The final complete code can be seen below.


from flask import Flask
from flask import request

app = Flask(__name__)

@app.route('/get', methods = ['GET'])
def getHandler():
    return 'GET handler'

@app.route('/post', methods = ['POST'])
def postHandler():
    return 'POST handler'

@app.route('/getpost', methods = ['POST', 'GET'])
def postGetHandler():
    if request.method == 'POST':
        return 'request via POST'
    else:
        return 'request via GET'

app.run(host='0.0.0.0', port= 8090)

Testing the code

Since we are going to test different HTTP methods, the easiest way is to use a tool like Postman, which allows us to specify the HTTP method. This is a very powerful and versatile tool and I really recommend it for this kind of tests with HTTP requests.

To test this, we can do all of the following HTTP requests on the local host: 127.0.0.1:8090 . In postman, you don’t need to put the http:// before the IP:port. So, a request will have the following format: 127.0.0.1:8090/FlaskRouteURL.

So, start by running the Python script we previously defined. You can do it, for example, in IDLE, the Python IDE.

Then, open Postman and make a HTTP GET request on the /get URL. You should receive the message we defined in the code, as seen in figure 1.

Figure 1 – Flask HTTP GET method allowed.

Now, if we change the method to POST and make the HTTP request on the same URL, we will get a “Method not allowed” message, as shown in figure 2.

Figure 2 – Flask HTTP POST method not allowed.

Now, if we change to the /post URL and make a POST request, it will send us the message defined in the code, as shown in figure 3.

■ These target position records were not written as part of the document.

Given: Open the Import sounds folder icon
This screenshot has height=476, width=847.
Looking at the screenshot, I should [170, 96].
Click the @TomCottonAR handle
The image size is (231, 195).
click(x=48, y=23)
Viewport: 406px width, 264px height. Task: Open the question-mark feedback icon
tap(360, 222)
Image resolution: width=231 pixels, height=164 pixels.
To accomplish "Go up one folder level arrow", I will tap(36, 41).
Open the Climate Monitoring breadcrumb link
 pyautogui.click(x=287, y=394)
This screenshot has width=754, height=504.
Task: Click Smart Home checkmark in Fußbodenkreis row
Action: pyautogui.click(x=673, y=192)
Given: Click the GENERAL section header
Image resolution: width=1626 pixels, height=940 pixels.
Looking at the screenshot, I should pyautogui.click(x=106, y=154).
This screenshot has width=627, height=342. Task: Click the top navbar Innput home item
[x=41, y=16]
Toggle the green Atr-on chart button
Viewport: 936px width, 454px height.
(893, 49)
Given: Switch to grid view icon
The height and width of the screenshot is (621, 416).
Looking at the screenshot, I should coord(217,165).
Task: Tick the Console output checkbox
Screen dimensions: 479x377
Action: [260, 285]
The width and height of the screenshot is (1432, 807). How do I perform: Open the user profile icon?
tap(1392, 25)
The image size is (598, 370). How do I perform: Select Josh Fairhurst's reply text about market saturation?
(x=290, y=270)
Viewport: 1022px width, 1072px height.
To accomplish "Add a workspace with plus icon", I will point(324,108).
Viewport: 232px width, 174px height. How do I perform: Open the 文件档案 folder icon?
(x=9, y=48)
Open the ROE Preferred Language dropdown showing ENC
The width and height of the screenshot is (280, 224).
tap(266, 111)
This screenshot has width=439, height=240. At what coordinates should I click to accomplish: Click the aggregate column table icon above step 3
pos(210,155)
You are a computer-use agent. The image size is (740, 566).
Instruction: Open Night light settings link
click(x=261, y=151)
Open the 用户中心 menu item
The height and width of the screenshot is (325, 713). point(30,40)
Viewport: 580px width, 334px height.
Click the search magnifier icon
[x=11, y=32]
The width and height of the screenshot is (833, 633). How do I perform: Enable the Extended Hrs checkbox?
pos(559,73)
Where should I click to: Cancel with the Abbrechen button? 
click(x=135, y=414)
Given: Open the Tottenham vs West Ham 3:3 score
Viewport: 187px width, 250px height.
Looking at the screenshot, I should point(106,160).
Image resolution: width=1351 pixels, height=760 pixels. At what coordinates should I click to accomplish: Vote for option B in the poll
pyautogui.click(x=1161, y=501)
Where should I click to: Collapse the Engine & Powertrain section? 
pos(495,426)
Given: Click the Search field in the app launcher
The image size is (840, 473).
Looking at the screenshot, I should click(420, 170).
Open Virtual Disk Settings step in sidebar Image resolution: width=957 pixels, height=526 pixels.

Figure 3 – Flask HTTP POST method allowed.

If we now try a GET request, it will also output a “Method not allowed” message, as shown in figure 4.

Figure 4 – Flask HTTP GET method not allowed.

Now if we send a HTTP request with the GET method on the /getpost URL, we will receive the message indicating the request was via GET method, as seen in figure 5.

Figure 5 – Flask HTTP GET on multiple method URL.

Finally, if we send a HTTP request with the POST method on that same URL, we will receive a message indicating the request was via POST method, as seen in figure 6.